国立民族学博物館(みんぱく)は、博物館をもった文化人類学・民族学の研究所です。

巻頭コラム

みんぱく創設40周年にあたって  2014年6月20日刊行
須藤健一

みんぱくは6月7日に満40歳になりました。
「天の時」、「地の利」、「人の和」に恵まれてできたと、初代館長梅棹忠夫はいいます。本館の誕生は、日本民族学会の渋沢敬三らが「日本民族博物館」設立を国に建議した1935年にさかのぼります。それから40年、日本民族学会など多くの関係者の尽力によって1974年に「天の時」が来たのです。その建設地は大阪万博跡地という「地の利」と、全国の大学から研究者60名が集い、研究と博物館活動を行う「人の和」が生かされたのです。

この40年間、本館は文化人類学の研究所、大学共同利用機関、博物館、大学院教育、社会貢献など、多くの役をこなしてきました。
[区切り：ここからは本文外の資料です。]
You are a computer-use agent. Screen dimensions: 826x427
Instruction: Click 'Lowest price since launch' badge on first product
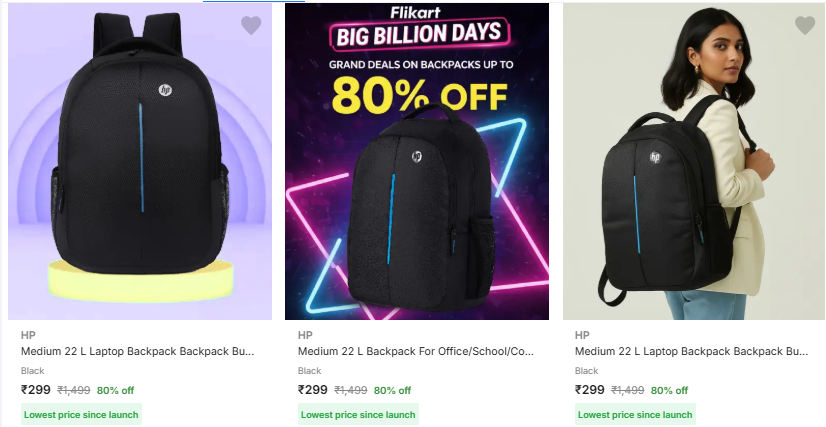coord(82,414)
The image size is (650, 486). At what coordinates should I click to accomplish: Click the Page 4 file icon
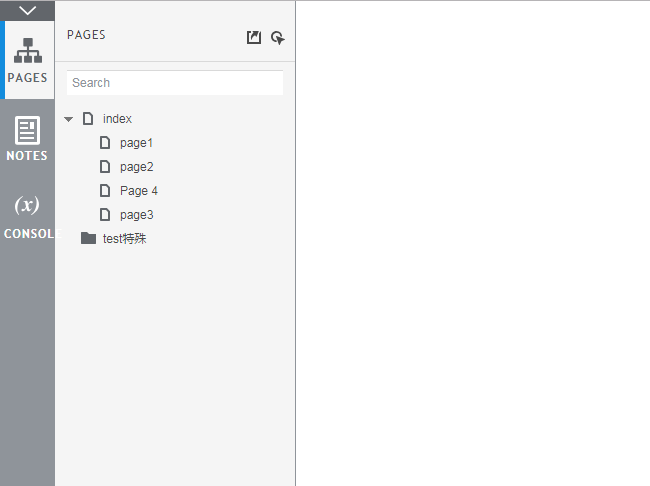click(x=105, y=191)
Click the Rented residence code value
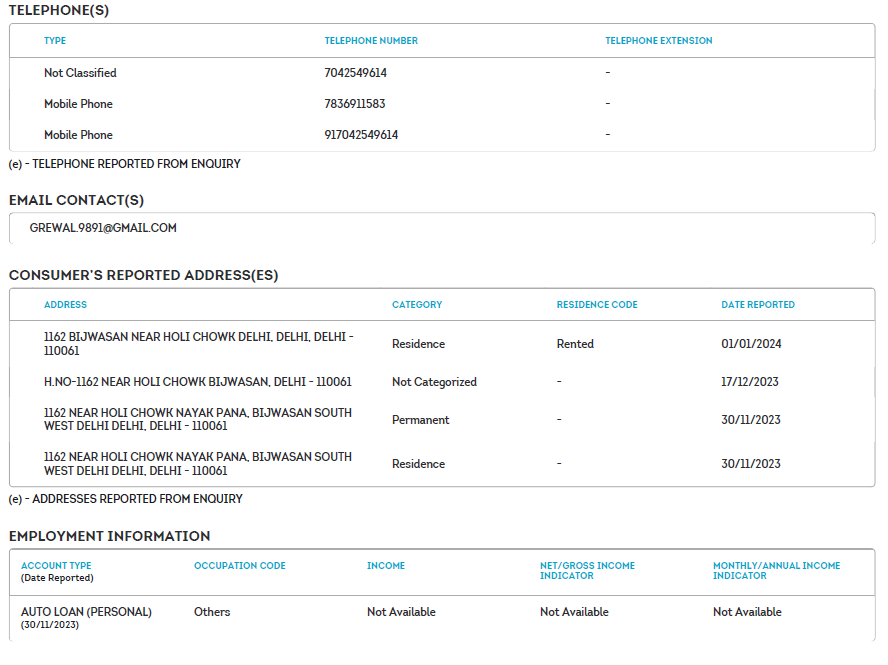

現在、機関・共同研究や国際シンポジウムなどを行い、国内外から1200名の研究者に活用してもらっています。また、34万点の民族資料、7万点の映像・音響資料、65万点の文献図書資料を所蔵しています。戦後、これほどの規模の文化資源を収集した博物館は世界でも本館だけです。40周年を機に新しい企画を進めています。

  1. 人類社会が直面する、文化・言語の消滅の危機、環境破壊や災害、民族や国家間の紛争、経済や情報の格差、少子高齢化などを生みだした現代文明を問い直し、それらの問題の解決に向けて国際的・学際的な大型研究を組織します。
  2. 本館所蔵の膨大な文化資源は、それを提供した人びとと人類の共有財産です。世界の人びとがどこからでもネットで利用できるフォーラム型情報ミュージアムを構築します。
  3. 東京・国立新美術館での40周年記念事業展示「イメージの力―国立民族学博物館コレクションにさぐる」は大好評でした。9月からは本館で開催します。大阪でも大阪府高齢者大学校での授業や、あべのハルカスでの映像と食文化の連続講演会などを行っています。これからも、巡回展や講演会などを全国規模で展開していきます。

昨年9月、1000万人目の入館者を迎えました。みんぱくを皆さまの身近な存在にしてゆきますので、今後ともご協力とご支援をお願いします。